In an op-ed for Politico on Thursday, he laid out why just about every poll shows that the GOP will be blamed if we go into 2013 without some deal to avoid the ending of the Bush tax breaks and a series of automatic budget cuts:
At present, any reading of the headlines over the past week indicates that Republicans are fighting to protect the rich and cut benefits for seniors. It may be possible to have worse political positioning than that, but I’m not sure how.
The man who said that the GOP has to “stop being the stupid party” went on to demonstrate that he doesn’t understand why the fiscal cliff is actually a problem by proposing a “balanced budget” amendment as solution.
New York magazine’s Jonathan Chait explains:
But of course if we had a balanced budget amendment in effect, we wouldn’t be implementing half a trillion in immediate deficit reduction. We’d be implementing a trillion in deficit reduction. And such fiscal cliffs would become a regular feature of American budget policy.
We’re in a crisis, according to economists, because the cuts and tax increases would immediately put us in a recession. The deficit would be shrinking too fast and Jindal is talking about the problem of having too big a deficit.
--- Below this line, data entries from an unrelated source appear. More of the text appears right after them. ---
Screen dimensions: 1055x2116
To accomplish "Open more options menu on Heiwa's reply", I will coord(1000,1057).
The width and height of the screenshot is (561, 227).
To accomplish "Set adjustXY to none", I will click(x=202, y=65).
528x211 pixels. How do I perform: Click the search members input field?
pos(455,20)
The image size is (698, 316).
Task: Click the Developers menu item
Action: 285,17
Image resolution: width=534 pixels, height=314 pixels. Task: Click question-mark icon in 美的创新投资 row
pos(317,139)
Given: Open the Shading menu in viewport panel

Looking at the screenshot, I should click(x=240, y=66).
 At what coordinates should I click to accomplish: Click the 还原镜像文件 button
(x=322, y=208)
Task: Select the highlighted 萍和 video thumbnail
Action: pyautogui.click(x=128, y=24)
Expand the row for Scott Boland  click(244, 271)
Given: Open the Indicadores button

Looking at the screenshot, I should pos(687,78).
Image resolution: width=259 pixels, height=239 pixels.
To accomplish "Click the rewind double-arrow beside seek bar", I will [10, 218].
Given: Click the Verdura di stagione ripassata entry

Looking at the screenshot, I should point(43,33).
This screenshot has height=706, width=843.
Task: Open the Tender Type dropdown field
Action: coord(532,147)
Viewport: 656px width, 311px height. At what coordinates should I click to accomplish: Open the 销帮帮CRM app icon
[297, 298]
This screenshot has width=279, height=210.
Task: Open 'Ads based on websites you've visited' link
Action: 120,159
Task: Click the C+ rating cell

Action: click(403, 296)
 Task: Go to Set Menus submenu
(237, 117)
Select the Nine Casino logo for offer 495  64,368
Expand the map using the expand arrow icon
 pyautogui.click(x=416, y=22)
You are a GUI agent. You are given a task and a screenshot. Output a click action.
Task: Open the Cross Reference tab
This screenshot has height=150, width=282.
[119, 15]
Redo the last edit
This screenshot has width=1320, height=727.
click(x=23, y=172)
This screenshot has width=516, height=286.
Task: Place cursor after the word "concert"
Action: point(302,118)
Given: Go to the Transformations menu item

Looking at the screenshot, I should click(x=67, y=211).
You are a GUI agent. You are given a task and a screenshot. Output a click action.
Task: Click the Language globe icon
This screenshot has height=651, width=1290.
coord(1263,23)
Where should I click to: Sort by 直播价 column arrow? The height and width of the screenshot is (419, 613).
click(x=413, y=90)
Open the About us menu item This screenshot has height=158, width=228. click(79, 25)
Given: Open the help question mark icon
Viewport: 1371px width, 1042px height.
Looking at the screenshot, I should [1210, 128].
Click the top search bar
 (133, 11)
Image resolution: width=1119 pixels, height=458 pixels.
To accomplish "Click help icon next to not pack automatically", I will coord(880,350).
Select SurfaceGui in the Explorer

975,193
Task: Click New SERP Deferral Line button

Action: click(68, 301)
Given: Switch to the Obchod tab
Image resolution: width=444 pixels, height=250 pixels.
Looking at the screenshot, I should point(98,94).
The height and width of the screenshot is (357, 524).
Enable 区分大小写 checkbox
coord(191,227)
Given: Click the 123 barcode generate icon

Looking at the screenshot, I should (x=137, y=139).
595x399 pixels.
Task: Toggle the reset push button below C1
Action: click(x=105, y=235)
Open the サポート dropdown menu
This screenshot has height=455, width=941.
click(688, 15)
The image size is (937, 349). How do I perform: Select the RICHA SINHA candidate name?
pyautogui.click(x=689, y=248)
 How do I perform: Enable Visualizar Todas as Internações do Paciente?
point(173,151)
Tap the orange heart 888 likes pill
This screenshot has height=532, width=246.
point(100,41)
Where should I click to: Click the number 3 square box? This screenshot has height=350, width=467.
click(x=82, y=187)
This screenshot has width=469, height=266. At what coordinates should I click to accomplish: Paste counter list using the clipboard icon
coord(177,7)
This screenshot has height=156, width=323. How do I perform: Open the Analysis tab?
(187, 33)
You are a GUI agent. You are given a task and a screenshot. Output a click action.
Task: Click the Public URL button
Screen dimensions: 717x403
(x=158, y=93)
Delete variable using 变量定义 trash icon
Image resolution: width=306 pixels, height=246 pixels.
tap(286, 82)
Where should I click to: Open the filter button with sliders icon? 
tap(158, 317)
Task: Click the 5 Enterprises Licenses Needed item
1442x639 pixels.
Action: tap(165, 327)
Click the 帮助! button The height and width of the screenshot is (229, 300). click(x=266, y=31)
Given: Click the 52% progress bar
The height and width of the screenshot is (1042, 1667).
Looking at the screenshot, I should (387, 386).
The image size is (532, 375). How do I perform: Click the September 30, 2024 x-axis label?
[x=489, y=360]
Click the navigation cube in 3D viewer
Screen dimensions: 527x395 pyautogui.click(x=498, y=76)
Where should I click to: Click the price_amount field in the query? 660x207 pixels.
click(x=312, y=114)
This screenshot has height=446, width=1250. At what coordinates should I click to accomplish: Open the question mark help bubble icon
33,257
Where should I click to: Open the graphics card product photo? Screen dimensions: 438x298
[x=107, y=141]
His solution would turn nearly any future recession into a depression by demanding instant cuts whenever a sour economy required the safety net to kick in.
This why the “fiscal cliff” debate beautifully demonstrates the hypocrisy of the GOP.
If we go off the cliff, the deficit would be automatically cut in half, which should be a fiscal conservative’s dream. But it would end tax breaks and cut defense. So clearly we see their goal isn’t a balanced budget. It’s shrinking the good government can do and tax cuts, especially for the richest.
Jindal — as a possible contender for the 2016 GOP presidential nomination — has made a point of criticizing the tone of the Republican Party over the last year. He, like Paul Ryan, then ends up proposing the same policies that made the Tea Party even less popular than the Republican Party.
Jindal is still very popular in his very red state. But his voucher program, which funds schools that say the Loch Ness Monster is real, was just ruled unconstitutional.
This doctor-turned-politician should probably recognize that his specialty is diagnosing problems. But he probably should leave prescribing treatments to someone else.